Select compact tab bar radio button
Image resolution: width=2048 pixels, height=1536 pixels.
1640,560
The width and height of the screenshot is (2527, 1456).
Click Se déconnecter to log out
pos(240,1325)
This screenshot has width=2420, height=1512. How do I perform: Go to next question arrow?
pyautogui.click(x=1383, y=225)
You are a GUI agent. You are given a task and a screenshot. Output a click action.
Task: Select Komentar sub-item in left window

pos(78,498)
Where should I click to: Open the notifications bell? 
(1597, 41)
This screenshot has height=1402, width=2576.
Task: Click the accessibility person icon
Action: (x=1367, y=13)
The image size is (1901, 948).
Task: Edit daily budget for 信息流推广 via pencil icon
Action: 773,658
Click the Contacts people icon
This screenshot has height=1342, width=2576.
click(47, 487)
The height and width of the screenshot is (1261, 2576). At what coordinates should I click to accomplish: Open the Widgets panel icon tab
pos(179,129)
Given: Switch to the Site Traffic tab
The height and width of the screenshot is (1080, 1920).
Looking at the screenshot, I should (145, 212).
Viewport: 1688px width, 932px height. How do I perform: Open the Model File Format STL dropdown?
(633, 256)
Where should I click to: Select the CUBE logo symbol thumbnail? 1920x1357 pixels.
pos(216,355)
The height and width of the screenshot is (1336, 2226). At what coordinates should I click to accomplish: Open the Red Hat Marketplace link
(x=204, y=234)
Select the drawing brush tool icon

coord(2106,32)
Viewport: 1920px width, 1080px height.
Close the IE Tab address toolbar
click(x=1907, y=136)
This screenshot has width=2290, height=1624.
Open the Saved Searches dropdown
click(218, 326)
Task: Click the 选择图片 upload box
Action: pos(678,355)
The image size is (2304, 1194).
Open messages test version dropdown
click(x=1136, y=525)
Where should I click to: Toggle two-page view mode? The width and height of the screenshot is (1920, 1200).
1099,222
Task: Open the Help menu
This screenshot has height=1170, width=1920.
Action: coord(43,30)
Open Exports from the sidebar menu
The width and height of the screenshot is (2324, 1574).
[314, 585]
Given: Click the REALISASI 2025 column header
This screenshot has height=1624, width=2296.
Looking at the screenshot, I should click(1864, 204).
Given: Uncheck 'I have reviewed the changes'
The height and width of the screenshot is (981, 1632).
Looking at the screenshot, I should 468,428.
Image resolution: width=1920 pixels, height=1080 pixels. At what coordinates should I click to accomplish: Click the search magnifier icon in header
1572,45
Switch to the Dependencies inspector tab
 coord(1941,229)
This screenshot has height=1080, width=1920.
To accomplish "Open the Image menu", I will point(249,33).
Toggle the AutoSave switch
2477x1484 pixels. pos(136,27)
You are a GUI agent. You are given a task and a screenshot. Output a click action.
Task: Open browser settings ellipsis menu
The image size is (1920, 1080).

▸ **WHAT YOU NEED TO DO**:
Print all of the data exactly as it was given.

▸ **ANSWER BELOW**:
Select compact tab bar radio button
Image resolution: width=2048 pixels, height=1536 pixels.
1640,560
The width and height of the screenshot is (2527, 1456).
Click Se déconnecter to log out
pos(240,1325)
This screenshot has width=2420, height=1512. How do I perform: Go to next question arrow?
pyautogui.click(x=1383, y=225)
You are a GUI agent. You are given a task and a screenshot. Output a click action.
Task: Select Komentar sub-item in left window

pos(78,498)
Where should I click to: Open the notifications bell? 
(1597, 41)
This screenshot has height=1402, width=2576.
Task: Click the accessibility person icon
Action: (x=1367, y=13)
The image size is (1901, 948).
Task: Edit daily budget for 信息流推广 via pencil icon
Action: 773,658
Click the Contacts people icon
This screenshot has height=1342, width=2576.
click(47, 487)
The height and width of the screenshot is (1261, 2576). At what coordinates should I click to accomplish: Open the Widgets panel icon tab
pos(179,129)
Given: Switch to the Site Traffic tab
The height and width of the screenshot is (1080, 1920).
Looking at the screenshot, I should (145, 212).
Viewport: 1688px width, 932px height. How do I perform: Open the Model File Format STL dropdown?
(633, 256)
Where should I click to: Select the CUBE logo symbol thumbnail? 1920x1357 pixels.
pos(216,355)
The height and width of the screenshot is (1336, 2226). At what coordinates should I click to accomplish: Open the Red Hat Marketplace link
(x=204, y=234)
Select the drawing brush tool icon

coord(2106,32)
Viewport: 1920px width, 1080px height.
Close the IE Tab address toolbar
click(x=1907, y=136)
This screenshot has width=2290, height=1624.
Open the Saved Searches dropdown
click(218, 326)
Task: Click the 选择图片 upload box
Action: pos(678,355)
The image size is (2304, 1194).
Open messages test version dropdown
click(x=1136, y=525)
Where should I click to: Toggle two-page view mode? The width and height of the screenshot is (1920, 1200).
1099,222
Task: Open the Help menu
This screenshot has height=1170, width=1920.
Action: coord(43,30)
Open Exports from the sidebar menu
The width and height of the screenshot is (2324, 1574).
[314, 585]
Given: Click the REALISASI 2025 column header
This screenshot has height=1624, width=2296.
Looking at the screenshot, I should click(1864, 204).
Given: Uncheck 'I have reviewed the changes'
The height and width of the screenshot is (981, 1632).
Looking at the screenshot, I should 468,428.
Image resolution: width=1920 pixels, height=1080 pixels. At what coordinates should I click to accomplish: Click the search magnifier icon in header
1572,45
Switch to the Dependencies inspector tab
 coord(1941,229)
This screenshot has height=1080, width=1920.
To accomplish "Open the Image menu", I will point(249,33).
Toggle the AutoSave switch
2477x1484 pixels. pos(136,27)
You are a GUI agent. You are given a task and a screenshot. Output a click action.
Task: Open browser settings ellipsis menu
The image size is (1920, 1080).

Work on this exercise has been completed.